## [Problem statement]
Copy each of the following lines word for word, without changing anything.

══ Material for this task ══

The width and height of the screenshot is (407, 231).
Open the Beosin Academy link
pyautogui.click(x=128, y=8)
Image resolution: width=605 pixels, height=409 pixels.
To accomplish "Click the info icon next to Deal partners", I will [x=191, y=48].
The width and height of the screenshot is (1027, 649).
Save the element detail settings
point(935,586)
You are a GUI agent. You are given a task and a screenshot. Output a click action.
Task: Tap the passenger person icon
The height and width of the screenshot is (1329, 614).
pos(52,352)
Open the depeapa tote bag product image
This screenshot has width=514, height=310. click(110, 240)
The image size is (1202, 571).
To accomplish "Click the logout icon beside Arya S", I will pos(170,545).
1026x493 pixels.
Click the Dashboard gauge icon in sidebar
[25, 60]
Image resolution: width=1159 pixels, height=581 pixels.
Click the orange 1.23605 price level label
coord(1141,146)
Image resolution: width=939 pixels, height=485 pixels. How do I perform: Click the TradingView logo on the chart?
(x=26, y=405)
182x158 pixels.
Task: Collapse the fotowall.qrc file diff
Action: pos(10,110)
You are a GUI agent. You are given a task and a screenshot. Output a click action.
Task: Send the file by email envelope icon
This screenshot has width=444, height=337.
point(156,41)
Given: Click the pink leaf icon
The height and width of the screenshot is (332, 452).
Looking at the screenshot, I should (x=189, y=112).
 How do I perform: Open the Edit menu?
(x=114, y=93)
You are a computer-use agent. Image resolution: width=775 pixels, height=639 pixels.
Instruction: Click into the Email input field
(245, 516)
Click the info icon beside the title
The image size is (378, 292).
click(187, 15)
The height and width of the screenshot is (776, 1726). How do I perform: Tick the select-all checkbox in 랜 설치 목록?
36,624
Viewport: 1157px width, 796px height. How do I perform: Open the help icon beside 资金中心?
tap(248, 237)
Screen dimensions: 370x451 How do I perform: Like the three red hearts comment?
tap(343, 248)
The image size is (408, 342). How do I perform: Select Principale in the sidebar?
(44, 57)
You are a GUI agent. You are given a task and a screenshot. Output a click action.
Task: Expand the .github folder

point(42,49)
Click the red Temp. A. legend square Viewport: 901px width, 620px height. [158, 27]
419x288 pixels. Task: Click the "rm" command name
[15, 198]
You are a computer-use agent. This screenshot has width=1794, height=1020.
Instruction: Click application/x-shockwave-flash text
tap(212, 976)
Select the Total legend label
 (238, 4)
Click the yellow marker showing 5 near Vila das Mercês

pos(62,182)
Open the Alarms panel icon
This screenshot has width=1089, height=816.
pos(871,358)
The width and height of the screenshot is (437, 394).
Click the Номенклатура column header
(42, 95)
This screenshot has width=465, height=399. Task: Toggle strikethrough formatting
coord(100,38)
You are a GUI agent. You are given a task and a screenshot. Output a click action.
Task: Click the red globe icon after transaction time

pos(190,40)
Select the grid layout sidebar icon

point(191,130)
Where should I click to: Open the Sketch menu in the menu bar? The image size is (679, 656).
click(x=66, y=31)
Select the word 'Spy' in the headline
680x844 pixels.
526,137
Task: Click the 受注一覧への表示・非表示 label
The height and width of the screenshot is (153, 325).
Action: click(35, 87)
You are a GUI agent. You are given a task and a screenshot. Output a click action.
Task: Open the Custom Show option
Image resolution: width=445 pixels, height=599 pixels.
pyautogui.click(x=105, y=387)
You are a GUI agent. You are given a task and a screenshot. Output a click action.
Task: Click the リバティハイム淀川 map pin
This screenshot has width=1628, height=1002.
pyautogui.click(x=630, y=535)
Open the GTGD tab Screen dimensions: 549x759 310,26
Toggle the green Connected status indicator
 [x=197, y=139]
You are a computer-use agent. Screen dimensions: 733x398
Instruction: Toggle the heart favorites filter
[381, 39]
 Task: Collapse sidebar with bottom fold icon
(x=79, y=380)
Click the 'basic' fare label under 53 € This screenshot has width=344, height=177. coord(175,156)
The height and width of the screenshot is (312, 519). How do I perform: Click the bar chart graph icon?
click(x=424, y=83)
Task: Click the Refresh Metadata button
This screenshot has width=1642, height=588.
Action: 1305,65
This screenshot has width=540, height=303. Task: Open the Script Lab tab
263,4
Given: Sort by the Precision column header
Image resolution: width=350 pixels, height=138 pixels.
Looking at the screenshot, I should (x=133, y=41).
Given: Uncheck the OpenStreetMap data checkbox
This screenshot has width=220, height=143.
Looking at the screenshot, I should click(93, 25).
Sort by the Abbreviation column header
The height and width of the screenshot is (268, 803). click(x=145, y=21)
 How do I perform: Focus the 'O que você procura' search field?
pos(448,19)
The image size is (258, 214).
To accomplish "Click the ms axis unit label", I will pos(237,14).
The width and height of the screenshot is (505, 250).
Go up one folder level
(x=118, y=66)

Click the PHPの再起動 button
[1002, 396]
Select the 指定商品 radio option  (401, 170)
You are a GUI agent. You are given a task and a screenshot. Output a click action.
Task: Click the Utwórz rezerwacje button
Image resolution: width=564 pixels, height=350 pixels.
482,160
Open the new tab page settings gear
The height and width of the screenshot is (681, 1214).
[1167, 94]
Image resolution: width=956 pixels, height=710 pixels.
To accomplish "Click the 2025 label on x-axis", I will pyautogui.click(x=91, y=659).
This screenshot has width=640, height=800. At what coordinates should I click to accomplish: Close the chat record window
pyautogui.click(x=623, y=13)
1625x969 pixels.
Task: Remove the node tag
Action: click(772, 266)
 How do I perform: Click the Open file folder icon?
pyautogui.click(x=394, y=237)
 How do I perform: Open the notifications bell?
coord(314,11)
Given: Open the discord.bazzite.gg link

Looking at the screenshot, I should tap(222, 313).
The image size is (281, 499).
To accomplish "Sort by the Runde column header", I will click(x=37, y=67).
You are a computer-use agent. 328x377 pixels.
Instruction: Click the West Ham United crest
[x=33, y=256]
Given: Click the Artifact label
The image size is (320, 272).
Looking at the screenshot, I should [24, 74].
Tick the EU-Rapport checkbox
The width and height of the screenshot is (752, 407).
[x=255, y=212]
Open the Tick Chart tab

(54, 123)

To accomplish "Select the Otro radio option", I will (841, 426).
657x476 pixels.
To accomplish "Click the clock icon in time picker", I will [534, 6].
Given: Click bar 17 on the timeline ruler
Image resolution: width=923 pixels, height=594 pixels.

═══

## [Task solution]
The width and height of the screenshot is (407, 231).
Open the Beosin Academy link
pyautogui.click(x=128, y=8)
Image resolution: width=605 pixels, height=409 pixels.
To accomplish "Click the info icon next to Deal partners", I will [x=191, y=48].
The width and height of the screenshot is (1027, 649).
Save the element detail settings
point(935,586)
You are a GUI agent. You are given a task and a screenshot. Output a click action.
Task: Tap the passenger person icon
The height and width of the screenshot is (1329, 614).
pos(52,352)
Open the depeapa tote bag product image
This screenshot has width=514, height=310. click(110, 240)
The image size is (1202, 571).
To accomplish "Click the logout icon beside Arya S", I will pos(170,545).
1026x493 pixels.
Click the Dashboard gauge icon in sidebar
[25, 60]
Image resolution: width=1159 pixels, height=581 pixels.
Click the orange 1.23605 price level label
coord(1141,146)
Image resolution: width=939 pixels, height=485 pixels. How do I perform: Click the TradingView logo on the chart?
(x=26, y=405)
182x158 pixels.
Task: Collapse the fotowall.qrc file diff
Action: pos(10,110)
You are a GUI agent. You are given a task and a screenshot. Output a click action.
Task: Send the file by email envelope icon
This screenshot has width=444, height=337.
point(156,41)
Given: Click the pink leaf icon
The height and width of the screenshot is (332, 452).
Looking at the screenshot, I should (x=189, y=112).
 How do I perform: Open the Edit menu?
(x=114, y=93)
You are a computer-use agent. Image resolution: width=775 pixels, height=639 pixels.
Instruction: Click into the Email input field
(245, 516)
Click the info icon beside the title
The image size is (378, 292).
click(187, 15)
The height and width of the screenshot is (776, 1726). How do I perform: Tick the select-all checkbox in 랜 설치 목록?
36,624
Viewport: 1157px width, 796px height. How do I perform: Open the help icon beside 资金中心?
tap(248, 237)
Screen dimensions: 370x451 How do I perform: Like the three red hearts comment?
tap(343, 248)
The image size is (408, 342). How do I perform: Select Principale in the sidebar?
(44, 57)
You are a GUI agent. You are given a task and a screenshot. Output a click action.
Task: Expand the .github folder

point(42,49)
Click the red Temp. A. legend square Viewport: 901px width, 620px height. [158, 27]
419x288 pixels. Task: Click the "rm" command name
[15, 198]
You are a computer-use agent. This screenshot has width=1794, height=1020.
Instruction: Click application/x-shockwave-flash text
tap(212, 976)
Select the Total legend label
 (238, 4)
Click the yellow marker showing 5 near Vila das Mercês

pos(62,182)
Open the Alarms panel icon
This screenshot has width=1089, height=816.
pos(871,358)
The width and height of the screenshot is (437, 394).
Click the Номенклатура column header
(42, 95)
This screenshot has width=465, height=399. Task: Toggle strikethrough formatting
coord(100,38)
You are a GUI agent. You are given a task and a screenshot. Output a click action.
Task: Click the red globe icon after transaction time

pos(190,40)
Select the grid layout sidebar icon

point(191,130)
Where should I click to: Open the Sketch menu in the menu bar? The image size is (679, 656).
click(x=66, y=31)
Select the word 'Spy' in the headline
680x844 pixels.
526,137
Task: Click the 受注一覧への表示・非表示 label
The height and width of the screenshot is (153, 325).
Action: click(35, 87)
You are a GUI agent. You are given a task and a screenshot. Output a click action.
Task: Open the Custom Show option
Image resolution: width=445 pixels, height=599 pixels.
pyautogui.click(x=105, y=387)
You are a GUI agent. You are given a task and a screenshot. Output a click action.
Task: Click the リバティハイム淀川 map pin
This screenshot has width=1628, height=1002.
pyautogui.click(x=630, y=535)
Open the GTGD tab Screen dimensions: 549x759 310,26
Toggle the green Connected status indicator
 [x=197, y=139]
You are a computer-use agent. Screen dimensions: 733x398
Instruction: Toggle the heart favorites filter
[381, 39]
 Task: Collapse sidebar with bottom fold icon
(x=79, y=380)
Click the 'basic' fare label under 53 € This screenshot has width=344, height=177. coord(175,156)
The height and width of the screenshot is (312, 519). How do I perform: Click the bar chart graph icon?
click(x=424, y=83)
Task: Click the Refresh Metadata button
This screenshot has width=1642, height=588.
Action: 1305,65
This screenshot has width=540, height=303. Task: Open the Script Lab tab
263,4
Given: Sort by the Precision column header
Image resolution: width=350 pixels, height=138 pixels.
Looking at the screenshot, I should (x=133, y=41).
Given: Uncheck the OpenStreetMap data checkbox
This screenshot has width=220, height=143.
Looking at the screenshot, I should click(93, 25).
Sort by the Abbreviation column header
The height and width of the screenshot is (268, 803). click(x=145, y=21)
 How do I perform: Focus the 'O que você procura' search field?
pos(448,19)
The image size is (258, 214).
To accomplish "Click the ms axis unit label", I will pos(237,14).
The width and height of the screenshot is (505, 250).
Go up one folder level
(x=118, y=66)

Click the PHPの再起動 button
[1002, 396]
Select the 指定商品 radio option  (401, 170)
You are a GUI agent. You are given a task and a screenshot. Output a click action.
Task: Click the Utwórz rezerwacje button
Image resolution: width=564 pixels, height=350 pixels.
482,160
Open the new tab page settings gear
The height and width of the screenshot is (681, 1214).
[1167, 94]
Image resolution: width=956 pixels, height=710 pixels.
To accomplish "Click the 2025 label on x-axis", I will pyautogui.click(x=91, y=659).
This screenshot has width=640, height=800. At what coordinates should I click to accomplish: Close the chat record window
pyautogui.click(x=623, y=13)
1625x969 pixels.
Task: Remove the node tag
Action: click(772, 266)
 How do I perform: Click the Open file folder icon?
pyautogui.click(x=394, y=237)
 How do I perform: Open the notifications bell?
coord(314,11)
Given: Open the discord.bazzite.gg link

Looking at the screenshot, I should tap(222, 313).
The image size is (281, 499).
To accomplish "Sort by the Runde column header", I will click(x=37, y=67).
You are a computer-use agent. 328x377 pixels.
Instruction: Click the West Ham United crest
[x=33, y=256]
Given: Click the Artifact label
The image size is (320, 272).
Looking at the screenshot, I should [24, 74].
Tick the EU-Rapport checkbox
The width and height of the screenshot is (752, 407).
[x=255, y=212]
Open the Tick Chart tab

(54, 123)

To accomplish "Select the Otro radio option", I will (841, 426).
657x476 pixels.
To accomplish "Click the clock icon in time picker", I will [534, 6].
Given: Click bar 17 on the timeline ruler
Image resolution: width=923 pixels, height=594 pixels.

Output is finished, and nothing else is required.